Poverty is rampant, with almost 60 percent of Burundi's seven million people living on less than $1 a day.

While Banyanse and other teachers, parents and students laud the new policy, they also have to contend with swollen classes that, in most cases, do not receive extra teachers, books, desks, and other resources to match the class size.  Banyanse says teachers' salaries are also very low, ranging from $15 to $72 a month.

Saidi Kibeya is Burundi's education minister.  He tells VOA that since primary school fees were abolished last September, enrollment shot up 30 percent, from one million to 1,300,000 students.

He says his government has put together an emergency plan to cope with the increase that includes recruiting 5000 teachers to add to the existing 21,000; increasing the education budget by more than $1.5 million, and purchasing thousands of benches and blackboards.

Kibeya says that, despite the problems, free primary education represents a turning point for the country.

He says a good number of Burundians are poor, and the decision to abolish primary school fees will allow those poor parents to send their children to school.

The government's emergency plan mostly targets Grade 1, the grade with the largest increase in students.  Kibeya says international donors such as Britain, Japan, and other governments in conjunction with the U.N. Children's Agency are building extra classrooms, training teachers, constructing water and sanitation facilities, and other assistance for students.

But a lack of resources is not the only challenge dogging Burundi's primary education system.  Twelve years of a civil war that killed 300,000 people has left an indelible mark on the country's children.

The deputy executive director of the U.N. Children's Agency, Rima Salah, explains.

"Children did not see, they do not know school, they do not know what a school is because of the long years of war," she says. "You need more [of a] psycho-social [approach].  It is no more education like before, to read and write.  You need to help children to get over the trauma of war, and that is why in Burundi it is very important to have psycho-social educational counseling.  Those children are traumatized.  They were born in war and they saw war all of their life."

Salah says the U.N. children's agency supports organizations that provide this counseling so that children are better able to learn and the country can move forward.  She applauds the decision to abolish primary school fees, saying that education is vital to the success of Burundi's postwar reconstruction and development.

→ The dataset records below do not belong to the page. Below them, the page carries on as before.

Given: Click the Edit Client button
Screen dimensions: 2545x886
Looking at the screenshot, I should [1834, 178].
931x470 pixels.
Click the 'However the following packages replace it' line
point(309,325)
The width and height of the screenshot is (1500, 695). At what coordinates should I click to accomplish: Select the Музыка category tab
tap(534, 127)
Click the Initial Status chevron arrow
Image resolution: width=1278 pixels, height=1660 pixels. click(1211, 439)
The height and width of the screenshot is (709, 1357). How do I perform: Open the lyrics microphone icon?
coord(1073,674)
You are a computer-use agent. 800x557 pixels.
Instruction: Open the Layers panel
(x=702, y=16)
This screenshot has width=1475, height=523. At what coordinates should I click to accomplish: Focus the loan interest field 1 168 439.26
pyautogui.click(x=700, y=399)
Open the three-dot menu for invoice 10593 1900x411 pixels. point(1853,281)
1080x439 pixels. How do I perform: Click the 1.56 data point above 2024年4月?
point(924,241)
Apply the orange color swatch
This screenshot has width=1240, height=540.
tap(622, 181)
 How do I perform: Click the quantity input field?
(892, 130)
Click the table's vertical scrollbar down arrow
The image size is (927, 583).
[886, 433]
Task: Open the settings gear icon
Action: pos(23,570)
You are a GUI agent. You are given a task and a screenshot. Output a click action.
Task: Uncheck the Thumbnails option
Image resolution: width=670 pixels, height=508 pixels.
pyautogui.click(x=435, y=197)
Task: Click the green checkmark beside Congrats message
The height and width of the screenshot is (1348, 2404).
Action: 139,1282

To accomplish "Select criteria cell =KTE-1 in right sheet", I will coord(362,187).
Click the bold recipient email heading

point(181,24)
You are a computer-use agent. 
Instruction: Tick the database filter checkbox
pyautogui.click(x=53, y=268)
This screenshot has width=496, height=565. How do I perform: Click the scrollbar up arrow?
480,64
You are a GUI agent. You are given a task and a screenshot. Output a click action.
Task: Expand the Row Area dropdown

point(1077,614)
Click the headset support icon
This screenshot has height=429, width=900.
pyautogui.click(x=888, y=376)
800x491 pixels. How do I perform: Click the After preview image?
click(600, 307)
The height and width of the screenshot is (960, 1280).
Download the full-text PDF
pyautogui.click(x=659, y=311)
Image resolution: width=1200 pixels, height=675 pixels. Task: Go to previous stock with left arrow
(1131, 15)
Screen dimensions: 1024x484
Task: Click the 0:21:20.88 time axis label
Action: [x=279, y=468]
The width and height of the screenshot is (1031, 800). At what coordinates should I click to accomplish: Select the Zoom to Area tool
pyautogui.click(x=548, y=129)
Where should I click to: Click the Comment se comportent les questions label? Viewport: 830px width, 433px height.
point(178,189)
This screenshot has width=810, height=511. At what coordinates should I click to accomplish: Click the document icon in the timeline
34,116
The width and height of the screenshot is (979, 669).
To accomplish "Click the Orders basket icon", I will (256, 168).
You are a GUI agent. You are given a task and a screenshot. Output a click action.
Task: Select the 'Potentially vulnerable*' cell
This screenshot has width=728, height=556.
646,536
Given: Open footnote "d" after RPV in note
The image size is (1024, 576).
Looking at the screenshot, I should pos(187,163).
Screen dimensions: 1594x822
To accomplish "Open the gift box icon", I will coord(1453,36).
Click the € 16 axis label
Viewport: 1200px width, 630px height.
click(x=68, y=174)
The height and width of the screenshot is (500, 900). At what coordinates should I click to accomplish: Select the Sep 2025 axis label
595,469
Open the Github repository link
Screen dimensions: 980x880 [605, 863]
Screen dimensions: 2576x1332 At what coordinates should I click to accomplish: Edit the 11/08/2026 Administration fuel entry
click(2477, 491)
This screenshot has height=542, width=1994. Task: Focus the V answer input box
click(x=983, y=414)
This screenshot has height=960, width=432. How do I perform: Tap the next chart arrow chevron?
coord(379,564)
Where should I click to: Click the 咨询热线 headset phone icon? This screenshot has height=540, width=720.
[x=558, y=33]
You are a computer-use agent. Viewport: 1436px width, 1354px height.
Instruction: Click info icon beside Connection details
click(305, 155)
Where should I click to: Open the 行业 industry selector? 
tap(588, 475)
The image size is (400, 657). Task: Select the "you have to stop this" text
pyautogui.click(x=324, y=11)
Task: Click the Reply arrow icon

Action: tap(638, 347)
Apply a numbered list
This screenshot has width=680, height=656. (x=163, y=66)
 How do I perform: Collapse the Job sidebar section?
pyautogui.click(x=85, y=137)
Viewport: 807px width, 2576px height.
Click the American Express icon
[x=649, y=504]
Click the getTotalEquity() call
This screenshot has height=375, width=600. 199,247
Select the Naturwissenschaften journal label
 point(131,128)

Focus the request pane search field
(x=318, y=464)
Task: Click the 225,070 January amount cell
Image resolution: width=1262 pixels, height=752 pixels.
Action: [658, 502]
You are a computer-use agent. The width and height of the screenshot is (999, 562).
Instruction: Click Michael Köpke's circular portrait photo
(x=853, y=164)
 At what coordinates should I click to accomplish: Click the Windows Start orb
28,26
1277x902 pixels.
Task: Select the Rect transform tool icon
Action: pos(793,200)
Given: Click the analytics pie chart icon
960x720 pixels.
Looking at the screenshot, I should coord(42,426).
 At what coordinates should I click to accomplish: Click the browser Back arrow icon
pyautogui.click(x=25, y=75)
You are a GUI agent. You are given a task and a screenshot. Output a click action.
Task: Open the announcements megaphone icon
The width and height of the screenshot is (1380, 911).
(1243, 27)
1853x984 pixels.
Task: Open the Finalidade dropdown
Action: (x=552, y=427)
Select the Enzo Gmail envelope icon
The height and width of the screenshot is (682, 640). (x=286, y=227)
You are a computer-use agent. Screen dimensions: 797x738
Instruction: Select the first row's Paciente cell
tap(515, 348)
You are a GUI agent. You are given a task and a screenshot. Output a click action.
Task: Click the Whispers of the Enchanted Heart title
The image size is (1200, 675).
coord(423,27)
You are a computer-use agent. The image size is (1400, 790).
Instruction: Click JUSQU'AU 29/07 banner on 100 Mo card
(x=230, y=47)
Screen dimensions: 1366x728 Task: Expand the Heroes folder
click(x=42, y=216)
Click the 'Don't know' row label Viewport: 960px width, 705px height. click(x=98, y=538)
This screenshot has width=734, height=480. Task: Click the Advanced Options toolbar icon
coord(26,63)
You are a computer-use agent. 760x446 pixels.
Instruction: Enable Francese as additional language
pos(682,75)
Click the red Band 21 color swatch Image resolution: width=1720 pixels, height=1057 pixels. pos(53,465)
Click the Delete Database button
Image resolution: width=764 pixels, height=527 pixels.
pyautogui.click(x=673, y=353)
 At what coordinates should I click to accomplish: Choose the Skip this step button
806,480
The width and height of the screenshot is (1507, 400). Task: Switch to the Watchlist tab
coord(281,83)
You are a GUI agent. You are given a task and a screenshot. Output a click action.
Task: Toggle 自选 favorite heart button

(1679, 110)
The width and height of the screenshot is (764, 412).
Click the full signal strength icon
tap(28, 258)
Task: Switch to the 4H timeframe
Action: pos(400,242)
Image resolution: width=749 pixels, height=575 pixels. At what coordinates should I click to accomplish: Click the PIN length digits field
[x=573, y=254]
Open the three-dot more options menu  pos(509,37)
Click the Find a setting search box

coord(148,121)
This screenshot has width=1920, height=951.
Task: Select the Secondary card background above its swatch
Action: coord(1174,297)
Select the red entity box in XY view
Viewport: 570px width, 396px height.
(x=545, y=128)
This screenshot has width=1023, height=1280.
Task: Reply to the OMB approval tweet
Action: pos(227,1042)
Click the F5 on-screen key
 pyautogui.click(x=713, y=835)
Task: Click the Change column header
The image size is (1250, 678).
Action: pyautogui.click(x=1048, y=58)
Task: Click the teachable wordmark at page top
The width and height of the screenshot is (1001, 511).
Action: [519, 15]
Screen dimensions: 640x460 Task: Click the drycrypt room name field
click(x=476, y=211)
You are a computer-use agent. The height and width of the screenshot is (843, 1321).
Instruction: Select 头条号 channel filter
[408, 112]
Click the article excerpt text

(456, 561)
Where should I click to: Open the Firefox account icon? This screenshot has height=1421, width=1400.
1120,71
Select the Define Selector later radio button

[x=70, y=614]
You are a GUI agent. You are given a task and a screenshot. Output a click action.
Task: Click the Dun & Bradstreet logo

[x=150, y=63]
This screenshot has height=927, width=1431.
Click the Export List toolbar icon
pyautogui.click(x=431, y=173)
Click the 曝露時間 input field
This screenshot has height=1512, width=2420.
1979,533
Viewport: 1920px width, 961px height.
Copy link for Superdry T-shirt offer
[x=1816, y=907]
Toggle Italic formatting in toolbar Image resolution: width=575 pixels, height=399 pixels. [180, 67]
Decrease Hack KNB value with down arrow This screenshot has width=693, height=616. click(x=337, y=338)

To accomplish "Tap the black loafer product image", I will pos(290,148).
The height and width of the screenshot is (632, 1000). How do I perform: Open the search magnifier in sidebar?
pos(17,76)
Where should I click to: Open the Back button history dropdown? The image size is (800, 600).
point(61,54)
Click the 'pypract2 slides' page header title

Also being integrated within the primary school system are more than one million former child soldiers.  Salah says these children need special attention

"They will never recuperate if you do not give them personal attention," Salah says. "A social worker has to be with them all the time to help them overcome years and years of abduction and years and years of being in the army as children.  They have lost their childhood - how do we bring them back their childhood?"

Salah is urging the Burundi government and donors to ensure that children's psycho-social, and not just physical, needs are being met in the primary school system.